Research output: Contribution to journalArticle

Abstract

Mutations in the polymerase gamma-1 (POLG1) gene, encoding the catalytic subunit of the mtDNA-specific polymerase-γ, compromise the stability of mitochondrial DNA (mtDNA) and are responsible for numerous clinical presentations as autosomal dominant or recessive progressive external ophthalmoplegia (PEO), sensory ataxia, neuropathy, dysarthria and ophthalmoparesis (SANDO), spinocerebellar ataxia with epilepsy (SCAE) and Alpers syndrome.POLG1 mutations result in extremely heterogeneous phenotypes which often have overlapping clinical findings, making it difficult to categorize patients into syndromes, and genotype-phenotype correlations are still unclear.We describe a new family with a particular spectrum of clinical signs, that carried the c.752C>T mutation in exon 3 (T251I) and the c.1760C>T in exon 10 (P587L) in cis. These mutations were associated in the proband and in her brother with the new probably pathogenic mutation c.347C>A in exon 2 (P116Q).The proband presented a progressive cognitive impairment, mild myopathy, dilated cardiac right atrium and posterior white matter mild signal alteration, while her brother had migraine, mild myopathy, palpebral ptosis and posterior white matter mild signal alteration. Their mother and their sister carried the in cis T251I and the P587L mutations. The first presented neurosensorial hypoacusia, fatigue, heart block and a cerebral arteriovenous malformation nidus, while the latter had borderline intellectual functioning and signs of muscular involvement.

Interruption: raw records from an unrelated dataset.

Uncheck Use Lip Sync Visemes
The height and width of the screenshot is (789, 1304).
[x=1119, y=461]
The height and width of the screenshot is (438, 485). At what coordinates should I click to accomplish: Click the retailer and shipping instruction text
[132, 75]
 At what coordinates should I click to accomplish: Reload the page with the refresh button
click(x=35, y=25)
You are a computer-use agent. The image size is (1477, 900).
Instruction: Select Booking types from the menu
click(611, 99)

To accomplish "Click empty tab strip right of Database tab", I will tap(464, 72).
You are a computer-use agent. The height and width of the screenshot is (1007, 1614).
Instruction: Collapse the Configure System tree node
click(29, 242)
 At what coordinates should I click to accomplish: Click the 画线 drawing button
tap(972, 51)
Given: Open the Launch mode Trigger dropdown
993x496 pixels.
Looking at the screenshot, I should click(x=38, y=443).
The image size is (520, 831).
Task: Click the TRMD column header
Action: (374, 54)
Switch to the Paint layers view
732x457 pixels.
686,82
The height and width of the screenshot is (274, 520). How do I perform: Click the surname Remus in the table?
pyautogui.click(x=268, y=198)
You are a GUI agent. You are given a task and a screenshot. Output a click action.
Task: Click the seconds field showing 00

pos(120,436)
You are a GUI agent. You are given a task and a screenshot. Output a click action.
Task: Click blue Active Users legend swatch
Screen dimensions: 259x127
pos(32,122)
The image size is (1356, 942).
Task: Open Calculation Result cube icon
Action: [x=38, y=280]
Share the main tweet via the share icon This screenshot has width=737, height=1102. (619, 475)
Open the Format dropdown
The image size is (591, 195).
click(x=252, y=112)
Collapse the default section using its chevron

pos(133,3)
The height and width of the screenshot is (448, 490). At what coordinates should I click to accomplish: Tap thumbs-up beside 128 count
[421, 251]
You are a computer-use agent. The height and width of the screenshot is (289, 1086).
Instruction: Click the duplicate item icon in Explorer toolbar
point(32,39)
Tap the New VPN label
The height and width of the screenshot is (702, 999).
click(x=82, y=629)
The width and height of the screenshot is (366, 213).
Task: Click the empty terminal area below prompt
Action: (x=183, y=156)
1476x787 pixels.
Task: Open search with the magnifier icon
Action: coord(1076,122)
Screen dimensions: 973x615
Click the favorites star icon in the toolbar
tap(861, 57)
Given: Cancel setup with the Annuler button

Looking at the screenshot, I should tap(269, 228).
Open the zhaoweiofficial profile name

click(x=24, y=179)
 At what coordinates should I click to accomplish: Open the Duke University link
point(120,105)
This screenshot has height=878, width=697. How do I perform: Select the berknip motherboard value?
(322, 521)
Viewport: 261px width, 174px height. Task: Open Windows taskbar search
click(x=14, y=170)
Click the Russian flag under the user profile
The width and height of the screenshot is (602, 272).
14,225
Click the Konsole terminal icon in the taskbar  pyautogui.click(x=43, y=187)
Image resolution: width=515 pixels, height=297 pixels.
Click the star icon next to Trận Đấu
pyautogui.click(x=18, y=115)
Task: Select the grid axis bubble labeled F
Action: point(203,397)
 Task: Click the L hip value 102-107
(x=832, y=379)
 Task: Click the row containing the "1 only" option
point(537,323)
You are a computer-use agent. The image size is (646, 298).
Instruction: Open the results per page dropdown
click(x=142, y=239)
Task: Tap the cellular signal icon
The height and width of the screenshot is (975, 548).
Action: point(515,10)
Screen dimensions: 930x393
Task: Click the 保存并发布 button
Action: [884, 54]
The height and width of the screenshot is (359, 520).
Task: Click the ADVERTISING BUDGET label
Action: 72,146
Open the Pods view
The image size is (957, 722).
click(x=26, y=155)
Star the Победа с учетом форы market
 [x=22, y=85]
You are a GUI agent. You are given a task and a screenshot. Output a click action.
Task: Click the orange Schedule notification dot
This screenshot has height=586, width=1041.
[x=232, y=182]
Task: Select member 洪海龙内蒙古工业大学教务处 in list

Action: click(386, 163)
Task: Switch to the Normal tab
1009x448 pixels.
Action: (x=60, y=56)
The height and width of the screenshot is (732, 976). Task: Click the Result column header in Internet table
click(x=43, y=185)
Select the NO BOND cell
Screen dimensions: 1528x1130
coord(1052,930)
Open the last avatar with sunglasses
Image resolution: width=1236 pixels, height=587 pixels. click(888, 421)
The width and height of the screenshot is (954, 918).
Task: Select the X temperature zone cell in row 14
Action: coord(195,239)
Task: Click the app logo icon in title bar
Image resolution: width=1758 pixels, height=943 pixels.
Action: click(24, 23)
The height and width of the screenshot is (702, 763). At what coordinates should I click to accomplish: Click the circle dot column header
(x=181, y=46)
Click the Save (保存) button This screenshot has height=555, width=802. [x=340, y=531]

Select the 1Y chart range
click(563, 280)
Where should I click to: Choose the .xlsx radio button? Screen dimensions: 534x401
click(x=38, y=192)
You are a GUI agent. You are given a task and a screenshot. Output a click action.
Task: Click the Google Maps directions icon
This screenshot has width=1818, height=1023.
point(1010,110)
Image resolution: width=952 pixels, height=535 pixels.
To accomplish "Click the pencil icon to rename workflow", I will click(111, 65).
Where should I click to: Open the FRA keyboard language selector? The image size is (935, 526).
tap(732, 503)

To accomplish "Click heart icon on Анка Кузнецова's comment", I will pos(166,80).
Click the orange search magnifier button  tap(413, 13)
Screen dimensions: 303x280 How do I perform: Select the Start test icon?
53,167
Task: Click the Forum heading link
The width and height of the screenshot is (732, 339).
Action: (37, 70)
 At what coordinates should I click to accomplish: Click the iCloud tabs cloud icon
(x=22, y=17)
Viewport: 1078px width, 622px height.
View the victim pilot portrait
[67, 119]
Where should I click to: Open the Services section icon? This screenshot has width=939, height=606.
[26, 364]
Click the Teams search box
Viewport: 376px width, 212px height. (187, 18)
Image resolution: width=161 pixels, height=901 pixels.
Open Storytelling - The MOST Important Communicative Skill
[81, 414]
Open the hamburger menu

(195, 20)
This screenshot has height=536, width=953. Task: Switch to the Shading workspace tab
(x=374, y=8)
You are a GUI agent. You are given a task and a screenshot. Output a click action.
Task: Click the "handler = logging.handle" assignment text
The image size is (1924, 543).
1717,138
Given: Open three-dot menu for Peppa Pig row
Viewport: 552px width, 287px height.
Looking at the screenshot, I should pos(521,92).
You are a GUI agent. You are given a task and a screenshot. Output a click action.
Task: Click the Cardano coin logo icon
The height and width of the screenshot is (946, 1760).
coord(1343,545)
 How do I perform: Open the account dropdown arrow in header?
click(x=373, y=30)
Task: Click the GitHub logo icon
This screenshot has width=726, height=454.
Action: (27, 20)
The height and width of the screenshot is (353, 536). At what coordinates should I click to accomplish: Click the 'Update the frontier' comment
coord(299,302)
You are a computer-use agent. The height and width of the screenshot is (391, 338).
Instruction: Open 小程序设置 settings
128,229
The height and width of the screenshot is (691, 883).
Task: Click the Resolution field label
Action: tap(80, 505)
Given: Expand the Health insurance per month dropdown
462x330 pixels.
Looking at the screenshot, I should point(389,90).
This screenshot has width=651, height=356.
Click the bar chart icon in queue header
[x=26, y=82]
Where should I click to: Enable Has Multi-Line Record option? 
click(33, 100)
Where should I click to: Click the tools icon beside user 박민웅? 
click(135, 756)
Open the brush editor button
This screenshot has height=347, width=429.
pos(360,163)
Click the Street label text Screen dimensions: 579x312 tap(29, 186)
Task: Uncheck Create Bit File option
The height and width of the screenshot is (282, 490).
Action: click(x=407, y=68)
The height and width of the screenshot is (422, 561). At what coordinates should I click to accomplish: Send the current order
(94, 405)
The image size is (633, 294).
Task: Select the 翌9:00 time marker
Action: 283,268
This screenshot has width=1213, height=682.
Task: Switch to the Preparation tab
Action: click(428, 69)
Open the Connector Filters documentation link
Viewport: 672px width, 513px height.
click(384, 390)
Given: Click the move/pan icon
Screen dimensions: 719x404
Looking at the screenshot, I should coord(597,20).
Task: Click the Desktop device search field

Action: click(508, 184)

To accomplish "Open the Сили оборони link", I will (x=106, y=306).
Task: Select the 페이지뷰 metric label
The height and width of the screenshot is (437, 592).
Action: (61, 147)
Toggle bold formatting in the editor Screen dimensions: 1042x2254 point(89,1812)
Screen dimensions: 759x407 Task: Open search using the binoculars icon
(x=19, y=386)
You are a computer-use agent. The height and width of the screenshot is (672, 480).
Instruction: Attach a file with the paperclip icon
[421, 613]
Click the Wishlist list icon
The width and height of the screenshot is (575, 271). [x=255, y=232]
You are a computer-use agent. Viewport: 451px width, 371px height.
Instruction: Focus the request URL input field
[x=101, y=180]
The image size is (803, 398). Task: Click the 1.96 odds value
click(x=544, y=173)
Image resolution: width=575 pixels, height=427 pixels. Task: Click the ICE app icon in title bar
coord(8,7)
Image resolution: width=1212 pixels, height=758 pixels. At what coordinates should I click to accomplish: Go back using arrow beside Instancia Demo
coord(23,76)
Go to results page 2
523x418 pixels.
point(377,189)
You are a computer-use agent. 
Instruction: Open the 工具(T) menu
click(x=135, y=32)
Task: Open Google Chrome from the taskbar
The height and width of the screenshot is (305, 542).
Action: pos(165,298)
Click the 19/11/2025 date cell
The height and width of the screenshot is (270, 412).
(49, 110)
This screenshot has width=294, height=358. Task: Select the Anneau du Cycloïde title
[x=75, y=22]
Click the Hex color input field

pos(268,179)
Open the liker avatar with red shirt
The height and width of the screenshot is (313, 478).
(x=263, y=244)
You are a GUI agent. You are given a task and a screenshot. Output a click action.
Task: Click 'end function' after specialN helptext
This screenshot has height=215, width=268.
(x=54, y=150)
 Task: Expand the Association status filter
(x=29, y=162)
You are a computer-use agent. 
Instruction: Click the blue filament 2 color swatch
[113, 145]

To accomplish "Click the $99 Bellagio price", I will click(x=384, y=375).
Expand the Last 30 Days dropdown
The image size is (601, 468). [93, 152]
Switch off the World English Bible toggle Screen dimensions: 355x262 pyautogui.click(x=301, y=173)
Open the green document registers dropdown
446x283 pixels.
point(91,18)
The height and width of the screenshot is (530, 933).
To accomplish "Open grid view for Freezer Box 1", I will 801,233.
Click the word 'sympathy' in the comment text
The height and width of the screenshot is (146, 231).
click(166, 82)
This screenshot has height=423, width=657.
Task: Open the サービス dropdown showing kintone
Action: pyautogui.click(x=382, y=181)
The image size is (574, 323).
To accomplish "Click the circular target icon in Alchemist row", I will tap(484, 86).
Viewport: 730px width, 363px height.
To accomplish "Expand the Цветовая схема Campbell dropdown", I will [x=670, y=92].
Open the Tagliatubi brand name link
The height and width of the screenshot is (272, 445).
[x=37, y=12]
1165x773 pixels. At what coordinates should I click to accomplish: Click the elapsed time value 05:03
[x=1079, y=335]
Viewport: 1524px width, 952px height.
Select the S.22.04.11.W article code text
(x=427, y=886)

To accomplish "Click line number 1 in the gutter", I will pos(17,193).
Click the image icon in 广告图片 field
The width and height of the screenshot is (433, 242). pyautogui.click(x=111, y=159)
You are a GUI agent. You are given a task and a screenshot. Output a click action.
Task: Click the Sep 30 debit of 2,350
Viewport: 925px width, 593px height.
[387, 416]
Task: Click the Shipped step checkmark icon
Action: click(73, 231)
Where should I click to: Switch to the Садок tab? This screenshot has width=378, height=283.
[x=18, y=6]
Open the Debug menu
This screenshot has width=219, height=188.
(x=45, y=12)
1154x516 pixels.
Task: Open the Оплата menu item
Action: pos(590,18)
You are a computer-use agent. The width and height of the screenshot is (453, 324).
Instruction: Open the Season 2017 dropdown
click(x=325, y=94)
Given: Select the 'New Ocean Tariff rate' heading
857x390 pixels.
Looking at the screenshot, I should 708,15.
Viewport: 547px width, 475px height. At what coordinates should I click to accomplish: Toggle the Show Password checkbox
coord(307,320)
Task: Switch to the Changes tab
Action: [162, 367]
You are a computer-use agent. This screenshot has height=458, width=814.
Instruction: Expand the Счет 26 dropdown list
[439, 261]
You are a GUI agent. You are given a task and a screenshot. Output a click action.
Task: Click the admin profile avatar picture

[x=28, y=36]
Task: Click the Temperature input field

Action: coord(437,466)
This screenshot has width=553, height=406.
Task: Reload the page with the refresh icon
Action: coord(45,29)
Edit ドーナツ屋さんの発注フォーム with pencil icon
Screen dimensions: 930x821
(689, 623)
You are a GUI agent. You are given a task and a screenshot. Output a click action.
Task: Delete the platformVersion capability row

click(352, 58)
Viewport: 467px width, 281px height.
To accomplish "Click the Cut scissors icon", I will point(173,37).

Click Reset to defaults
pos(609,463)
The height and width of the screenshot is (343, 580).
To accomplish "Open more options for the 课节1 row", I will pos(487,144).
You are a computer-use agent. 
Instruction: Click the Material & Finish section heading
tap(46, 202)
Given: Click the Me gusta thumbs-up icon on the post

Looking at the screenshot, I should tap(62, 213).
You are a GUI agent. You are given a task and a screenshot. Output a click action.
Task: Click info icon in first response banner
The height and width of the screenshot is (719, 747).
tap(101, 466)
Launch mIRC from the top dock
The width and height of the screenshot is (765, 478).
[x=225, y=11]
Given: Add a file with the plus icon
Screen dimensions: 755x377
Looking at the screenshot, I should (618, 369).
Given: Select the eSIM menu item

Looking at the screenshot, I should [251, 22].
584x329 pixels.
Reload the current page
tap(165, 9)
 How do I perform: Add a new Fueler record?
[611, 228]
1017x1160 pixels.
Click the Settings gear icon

Their father, with the P116Q mutation, had diabetes and myopathy.The complexity of the genotype-phenotype correlations associated with POLG1 mutations is reinforced in this work as evidenced by the presence of different clinic features in patients carrying the same mutations.

Original languageEnglish
Pages (from-to)333-339
Number of pages7
JournalNeuromuscular Disorders
Volume25
Issue number4
DOIs
Publication statusPublished - Apr 1 2015

Keywords

  • Gene mutation
  • Mental retardation
  • Mitochondrial disease
  • Polymerase gamma

ASJC Scopus subject areas

  • Clinical Neurology
  • Pediatrics, Perinatology, and Child Health
  • Genetics(clinical)
  • Neurology
  • Medicine(all)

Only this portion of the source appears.